A: AsciiDoc STEM expressions (stem:[...] for inline and [stem] blocks for display math) are converted directly to LaTeX math mode. Inline expressions become $...$ and display equations become \begin{equation}...\end{equation}. Since AsciiDoc STEM often uses LaTeX math syntax internally, many expressions transfer directly. The conversion ensures proper AMS math package inclusion for advanced mathematical constructs.

Q: Can I use the output directly in Overleaf?

A: Yes. The converted TEX files are fully compatible with Overleaf, the popular online LaTeX editor. Upload the .tex file to an Overleaf project and compile immediately. The converter includes appropriate \documentclass and \usepackage declarations. You may want to add journal-specific document classes or additional packages depending on your publication requirements.

Q: How are AsciiDoc tables converted to LaTeX?

A: AsciiDoc tables are converted to LaTeX tabular environments with proper column alignment, header formatting (using booktabs \toprule, \midrule, \bottomrule for professional appearance), and content mapping. Multi-column and multi-row spans are handled using \multicolumn and \multirow commands. For long tables, the longtable package is used to enable page-breaking within the table.

Q: What about AsciiDoc cross-references?

A: AsciiDoc cross-references (<>) are converted to LaTeX's \label and \ref system. Section anchors become \label{anchor} and references become \ref{anchor} or \autoref{anchor} (with the hyperref package). Bibliography references are converted to \cite{} commands compatible with BibTeX or BibLaTeX. The hyperref package is included for clickable links in the PDF output.

Q: Will code blocks be properly formatted?

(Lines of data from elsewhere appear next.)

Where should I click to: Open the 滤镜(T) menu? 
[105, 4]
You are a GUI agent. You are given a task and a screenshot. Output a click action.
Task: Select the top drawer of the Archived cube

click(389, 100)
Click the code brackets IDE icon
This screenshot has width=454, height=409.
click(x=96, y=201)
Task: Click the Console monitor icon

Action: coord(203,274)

A: Yes. AsciiDoc source code blocks ([source,python]) are converted to LaTeX listings or minted environments with language specification preserved for syntax highlighting. The listings or minted package is included in the preamble. Code formatting including indentation, line breaks, and special characters is properly escaped for LaTeX. Both inline code and block code are handled appropriately.

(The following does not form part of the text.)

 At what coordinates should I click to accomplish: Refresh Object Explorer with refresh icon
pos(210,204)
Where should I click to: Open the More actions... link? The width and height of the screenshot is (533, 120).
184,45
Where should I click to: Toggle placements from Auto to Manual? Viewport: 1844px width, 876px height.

Q: Can I add a bibliography after conversion?

A: Absolutely. The converted TEX file includes placeholders for bibliography integration. Add a .bib file with your references and include \bibliography{references} and \bibliographystyle{} commands (for BibTeX) or \addbibresource{references.bib} (for BibLaTeX). AsciiDoc citations are converted to \cite{} commands that link to your bibliography entries automatically.

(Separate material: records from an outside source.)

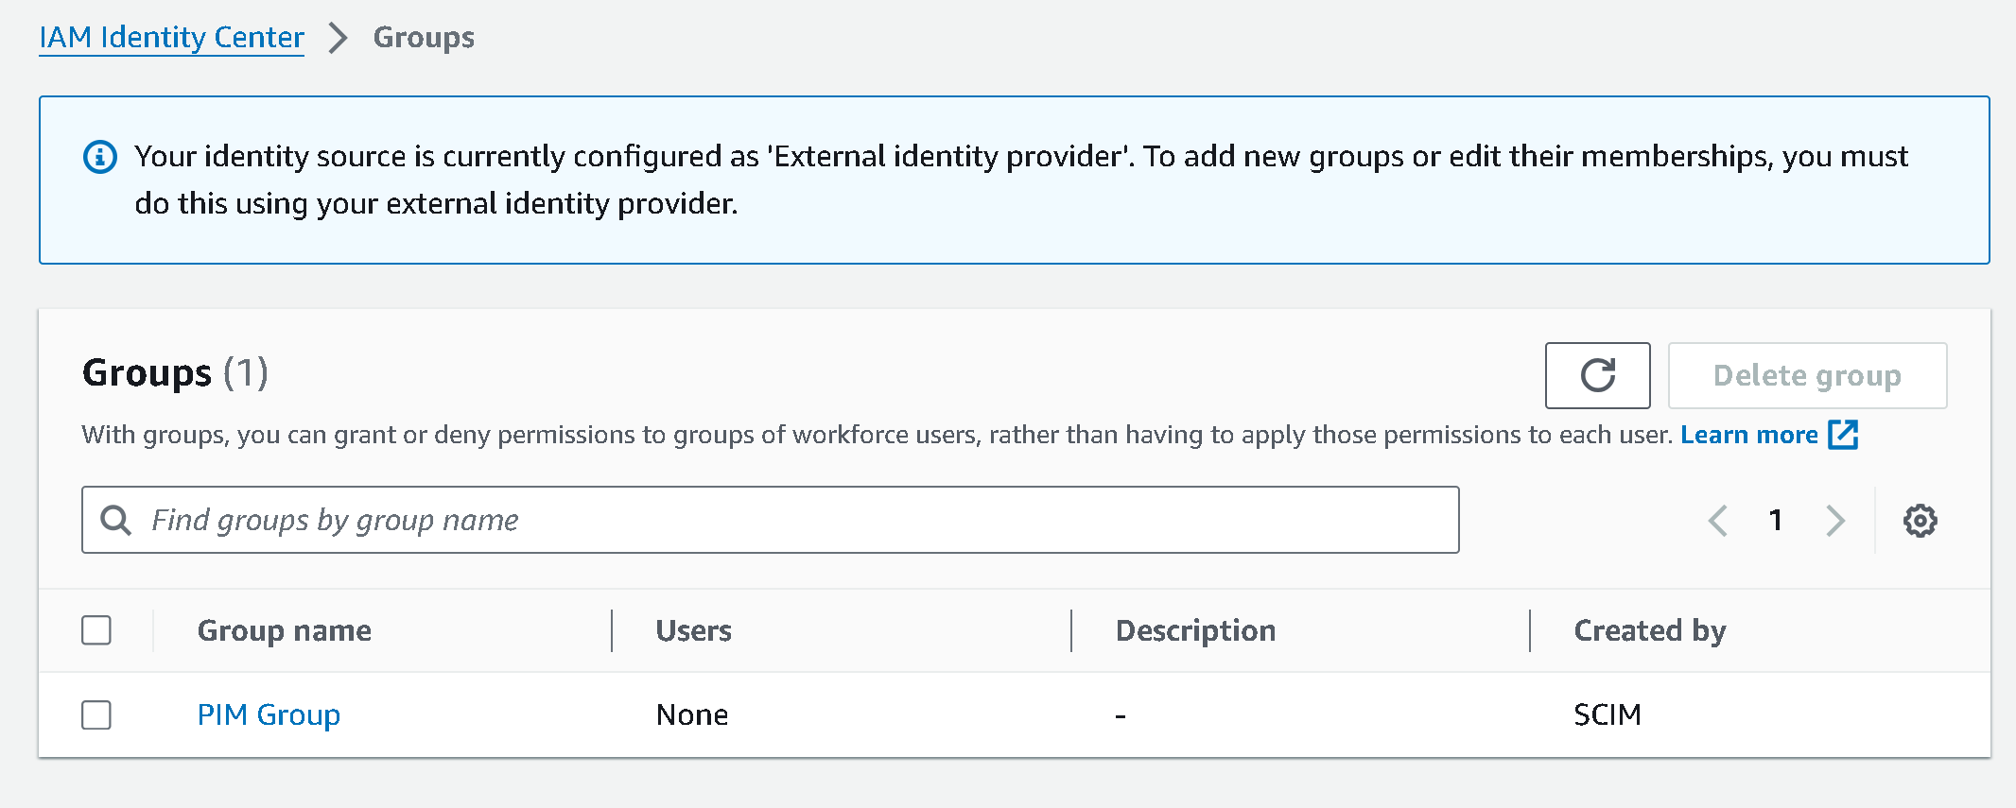Click the search magnifier icon
Viewport: 2016px width, 808px height.
coord(115,520)
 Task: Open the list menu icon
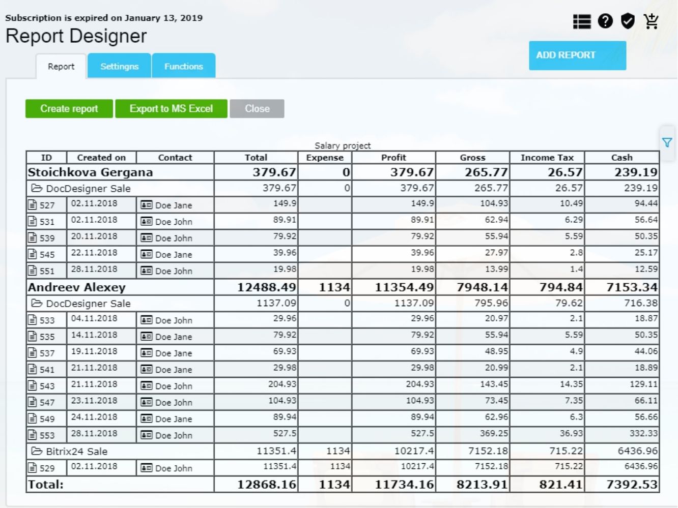point(582,21)
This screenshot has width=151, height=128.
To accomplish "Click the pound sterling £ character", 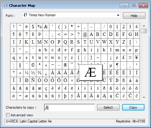I will (124, 58).
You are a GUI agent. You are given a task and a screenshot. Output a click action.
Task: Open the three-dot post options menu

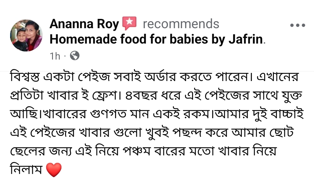click(x=298, y=25)
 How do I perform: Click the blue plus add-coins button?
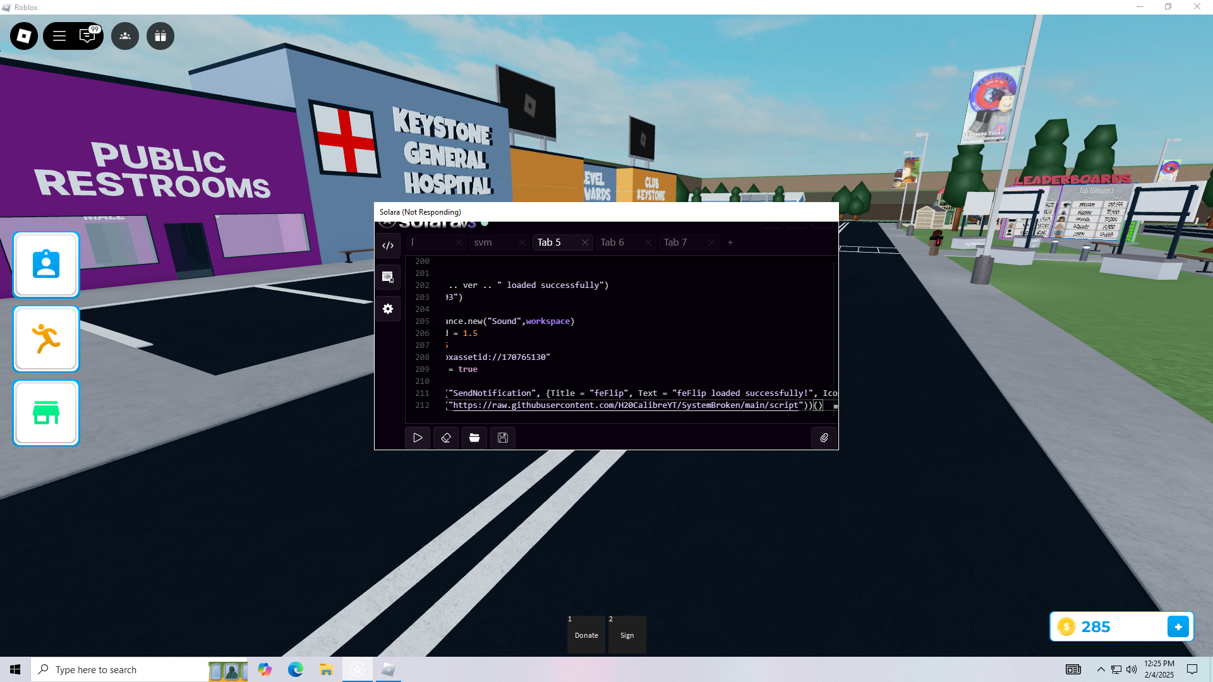click(1178, 626)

Q: Is AsciiDoc or LaTeX better for writing?

A: AsciiDoc is generally easier for writing first drafts and documentation due to its simpler syntax. LaTeX is superior for final formatting, mathematical content, and journal submission. A productive workflow combines both: write in AsciiDoc for its readability and collaboration features, then convert to LaTeX for professional typesetting and publication. This conversion tool makes that workflow seamless.